Task description. Your task is to quote the records from their first line through the line containing "Click the 登录 link", with nothing added or left out.
*** Opening of Information given ***
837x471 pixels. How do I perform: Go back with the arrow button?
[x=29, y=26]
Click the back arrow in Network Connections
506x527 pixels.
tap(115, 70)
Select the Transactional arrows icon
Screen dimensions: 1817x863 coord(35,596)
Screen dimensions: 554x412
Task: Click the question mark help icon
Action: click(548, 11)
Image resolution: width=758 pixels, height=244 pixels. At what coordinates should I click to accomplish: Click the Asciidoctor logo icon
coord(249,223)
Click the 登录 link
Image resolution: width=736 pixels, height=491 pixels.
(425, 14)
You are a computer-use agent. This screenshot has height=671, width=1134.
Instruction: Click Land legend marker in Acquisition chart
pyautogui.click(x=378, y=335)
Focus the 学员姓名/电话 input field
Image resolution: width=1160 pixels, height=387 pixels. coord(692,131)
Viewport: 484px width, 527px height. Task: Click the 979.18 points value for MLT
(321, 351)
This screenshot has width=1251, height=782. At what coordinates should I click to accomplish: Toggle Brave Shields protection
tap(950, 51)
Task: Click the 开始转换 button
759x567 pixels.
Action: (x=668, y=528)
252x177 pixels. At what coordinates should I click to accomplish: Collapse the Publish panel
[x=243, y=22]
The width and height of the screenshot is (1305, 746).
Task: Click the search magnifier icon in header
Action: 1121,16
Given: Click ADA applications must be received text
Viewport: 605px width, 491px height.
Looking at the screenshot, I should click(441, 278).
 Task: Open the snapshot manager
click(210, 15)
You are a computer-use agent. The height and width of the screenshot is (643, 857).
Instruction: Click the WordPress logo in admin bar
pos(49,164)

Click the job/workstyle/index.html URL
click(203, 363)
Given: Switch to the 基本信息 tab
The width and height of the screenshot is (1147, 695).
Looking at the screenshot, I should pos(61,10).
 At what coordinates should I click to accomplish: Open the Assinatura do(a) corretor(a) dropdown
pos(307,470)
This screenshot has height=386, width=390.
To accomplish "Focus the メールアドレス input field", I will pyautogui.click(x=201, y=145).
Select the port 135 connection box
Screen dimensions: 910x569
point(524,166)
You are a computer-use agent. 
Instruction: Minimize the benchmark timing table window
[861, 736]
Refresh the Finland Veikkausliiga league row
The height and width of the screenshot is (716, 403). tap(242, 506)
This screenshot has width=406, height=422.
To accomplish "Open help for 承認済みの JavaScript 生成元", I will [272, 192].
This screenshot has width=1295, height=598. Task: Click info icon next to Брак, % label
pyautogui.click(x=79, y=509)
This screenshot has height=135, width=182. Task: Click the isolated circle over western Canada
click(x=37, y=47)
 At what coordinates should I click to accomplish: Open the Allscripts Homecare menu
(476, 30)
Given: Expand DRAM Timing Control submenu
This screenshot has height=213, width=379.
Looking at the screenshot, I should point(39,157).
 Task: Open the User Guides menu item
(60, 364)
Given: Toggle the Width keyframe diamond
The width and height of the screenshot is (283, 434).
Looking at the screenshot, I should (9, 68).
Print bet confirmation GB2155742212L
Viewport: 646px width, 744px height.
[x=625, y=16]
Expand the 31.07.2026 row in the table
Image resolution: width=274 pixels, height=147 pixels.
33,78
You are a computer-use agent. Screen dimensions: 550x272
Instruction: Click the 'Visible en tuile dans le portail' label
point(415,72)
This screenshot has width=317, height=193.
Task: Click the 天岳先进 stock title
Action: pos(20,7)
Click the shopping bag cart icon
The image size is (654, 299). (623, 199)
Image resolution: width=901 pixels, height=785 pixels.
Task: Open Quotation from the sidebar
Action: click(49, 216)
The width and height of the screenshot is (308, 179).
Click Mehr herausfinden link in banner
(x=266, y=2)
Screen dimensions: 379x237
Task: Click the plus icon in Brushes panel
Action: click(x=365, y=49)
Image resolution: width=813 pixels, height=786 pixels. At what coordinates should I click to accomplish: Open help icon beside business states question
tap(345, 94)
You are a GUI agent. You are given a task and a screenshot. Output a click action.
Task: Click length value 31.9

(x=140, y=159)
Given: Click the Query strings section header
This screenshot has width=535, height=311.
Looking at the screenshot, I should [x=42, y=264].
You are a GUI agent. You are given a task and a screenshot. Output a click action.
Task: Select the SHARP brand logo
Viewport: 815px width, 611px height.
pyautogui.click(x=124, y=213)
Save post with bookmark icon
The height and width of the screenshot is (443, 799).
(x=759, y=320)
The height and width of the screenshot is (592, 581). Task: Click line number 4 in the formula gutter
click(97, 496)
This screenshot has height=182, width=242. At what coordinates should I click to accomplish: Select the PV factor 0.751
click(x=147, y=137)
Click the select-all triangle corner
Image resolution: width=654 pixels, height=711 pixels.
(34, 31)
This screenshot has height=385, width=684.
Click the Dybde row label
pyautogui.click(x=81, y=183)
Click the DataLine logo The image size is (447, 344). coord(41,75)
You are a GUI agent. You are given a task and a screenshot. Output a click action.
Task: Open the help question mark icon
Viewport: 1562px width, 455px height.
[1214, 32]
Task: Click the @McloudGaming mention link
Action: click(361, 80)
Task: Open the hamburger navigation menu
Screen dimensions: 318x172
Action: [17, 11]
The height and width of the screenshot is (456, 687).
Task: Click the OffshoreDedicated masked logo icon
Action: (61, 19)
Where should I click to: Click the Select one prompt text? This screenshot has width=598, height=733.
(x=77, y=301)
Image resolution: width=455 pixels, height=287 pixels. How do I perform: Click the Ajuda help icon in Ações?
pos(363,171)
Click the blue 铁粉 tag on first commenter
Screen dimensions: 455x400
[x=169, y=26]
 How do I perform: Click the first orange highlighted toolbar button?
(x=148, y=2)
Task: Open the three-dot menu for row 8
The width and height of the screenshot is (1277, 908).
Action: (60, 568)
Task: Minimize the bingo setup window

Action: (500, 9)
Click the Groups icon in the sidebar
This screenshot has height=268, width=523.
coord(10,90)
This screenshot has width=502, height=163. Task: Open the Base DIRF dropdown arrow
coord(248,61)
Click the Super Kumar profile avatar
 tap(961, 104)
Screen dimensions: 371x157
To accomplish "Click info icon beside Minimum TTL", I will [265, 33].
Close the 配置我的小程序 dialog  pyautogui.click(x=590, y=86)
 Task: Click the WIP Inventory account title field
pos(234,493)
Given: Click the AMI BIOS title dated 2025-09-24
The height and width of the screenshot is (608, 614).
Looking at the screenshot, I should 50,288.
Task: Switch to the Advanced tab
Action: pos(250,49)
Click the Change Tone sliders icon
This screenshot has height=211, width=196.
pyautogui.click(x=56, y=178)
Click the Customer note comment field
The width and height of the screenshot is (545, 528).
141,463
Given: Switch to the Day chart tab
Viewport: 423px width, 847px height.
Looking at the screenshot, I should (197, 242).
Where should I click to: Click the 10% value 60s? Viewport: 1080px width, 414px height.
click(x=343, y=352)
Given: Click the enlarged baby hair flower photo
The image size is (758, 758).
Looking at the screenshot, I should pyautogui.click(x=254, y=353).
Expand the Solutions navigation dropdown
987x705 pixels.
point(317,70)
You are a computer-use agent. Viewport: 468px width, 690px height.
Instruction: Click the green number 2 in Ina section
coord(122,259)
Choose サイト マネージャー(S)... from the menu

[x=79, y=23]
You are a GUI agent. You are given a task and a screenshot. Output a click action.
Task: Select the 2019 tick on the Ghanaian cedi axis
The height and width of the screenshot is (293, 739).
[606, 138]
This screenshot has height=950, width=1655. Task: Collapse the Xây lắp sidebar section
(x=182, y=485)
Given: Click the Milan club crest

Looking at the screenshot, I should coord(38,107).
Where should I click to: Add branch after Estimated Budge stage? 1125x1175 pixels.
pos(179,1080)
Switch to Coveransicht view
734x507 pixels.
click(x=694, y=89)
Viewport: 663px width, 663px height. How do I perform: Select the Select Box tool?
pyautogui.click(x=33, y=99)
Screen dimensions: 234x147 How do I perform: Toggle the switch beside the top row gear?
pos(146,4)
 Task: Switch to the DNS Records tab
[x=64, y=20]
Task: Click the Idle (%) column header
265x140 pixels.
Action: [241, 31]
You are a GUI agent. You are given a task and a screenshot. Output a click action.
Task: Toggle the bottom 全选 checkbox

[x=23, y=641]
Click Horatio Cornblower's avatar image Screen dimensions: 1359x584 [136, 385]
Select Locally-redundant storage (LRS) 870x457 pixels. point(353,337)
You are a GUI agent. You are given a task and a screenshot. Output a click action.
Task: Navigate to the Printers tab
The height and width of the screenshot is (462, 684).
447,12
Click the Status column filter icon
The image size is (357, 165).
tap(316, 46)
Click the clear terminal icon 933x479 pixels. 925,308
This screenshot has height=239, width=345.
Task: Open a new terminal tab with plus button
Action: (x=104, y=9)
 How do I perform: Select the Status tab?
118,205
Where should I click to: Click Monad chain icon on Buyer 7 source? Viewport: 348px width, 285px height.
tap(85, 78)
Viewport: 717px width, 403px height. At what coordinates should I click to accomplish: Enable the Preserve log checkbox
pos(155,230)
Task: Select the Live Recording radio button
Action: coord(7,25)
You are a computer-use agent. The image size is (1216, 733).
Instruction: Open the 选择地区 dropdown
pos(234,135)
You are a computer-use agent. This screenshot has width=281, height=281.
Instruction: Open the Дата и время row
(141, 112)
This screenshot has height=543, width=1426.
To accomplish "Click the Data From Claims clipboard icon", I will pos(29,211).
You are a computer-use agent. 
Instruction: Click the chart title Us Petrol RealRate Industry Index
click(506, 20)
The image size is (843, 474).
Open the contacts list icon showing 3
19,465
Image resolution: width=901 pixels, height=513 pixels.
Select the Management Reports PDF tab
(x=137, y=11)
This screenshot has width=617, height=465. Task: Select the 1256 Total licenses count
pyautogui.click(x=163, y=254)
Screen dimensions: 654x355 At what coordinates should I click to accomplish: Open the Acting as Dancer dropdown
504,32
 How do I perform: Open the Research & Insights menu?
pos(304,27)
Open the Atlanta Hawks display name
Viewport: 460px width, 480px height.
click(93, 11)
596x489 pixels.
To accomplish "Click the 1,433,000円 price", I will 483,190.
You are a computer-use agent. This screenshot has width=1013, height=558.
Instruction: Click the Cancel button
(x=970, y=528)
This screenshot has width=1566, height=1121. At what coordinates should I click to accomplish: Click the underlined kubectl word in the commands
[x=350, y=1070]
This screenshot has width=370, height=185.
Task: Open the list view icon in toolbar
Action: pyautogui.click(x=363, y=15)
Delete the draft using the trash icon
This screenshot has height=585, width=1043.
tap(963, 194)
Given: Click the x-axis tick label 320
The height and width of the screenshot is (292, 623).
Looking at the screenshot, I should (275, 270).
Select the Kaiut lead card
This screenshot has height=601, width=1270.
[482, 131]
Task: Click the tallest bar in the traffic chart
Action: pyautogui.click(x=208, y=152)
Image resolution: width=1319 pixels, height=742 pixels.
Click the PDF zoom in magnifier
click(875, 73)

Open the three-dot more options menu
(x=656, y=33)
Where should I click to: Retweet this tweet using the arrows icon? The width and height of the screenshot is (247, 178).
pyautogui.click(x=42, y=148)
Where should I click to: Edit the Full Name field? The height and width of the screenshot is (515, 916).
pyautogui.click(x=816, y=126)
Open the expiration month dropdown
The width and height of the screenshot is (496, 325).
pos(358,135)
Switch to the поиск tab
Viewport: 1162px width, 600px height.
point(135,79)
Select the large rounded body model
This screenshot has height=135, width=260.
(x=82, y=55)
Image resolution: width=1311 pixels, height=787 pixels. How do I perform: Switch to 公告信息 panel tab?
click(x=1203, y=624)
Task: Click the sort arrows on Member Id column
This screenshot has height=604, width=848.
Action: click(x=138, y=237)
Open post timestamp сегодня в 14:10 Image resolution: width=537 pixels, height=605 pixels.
*** Close of Information given ***
Solution.
837x471 pixels. How do I perform: Go back with the arrow button?
[x=29, y=26]
Click the back arrow in Network Connections
506x527 pixels.
tap(115, 70)
Select the Transactional arrows icon
Screen dimensions: 1817x863 coord(35,596)
Screen dimensions: 554x412
Task: Click the question mark help icon
Action: click(548, 11)
Image resolution: width=758 pixels, height=244 pixels. At what coordinates should I click to accomplish: Click the Asciidoctor logo icon
coord(249,223)
Click the 登录 link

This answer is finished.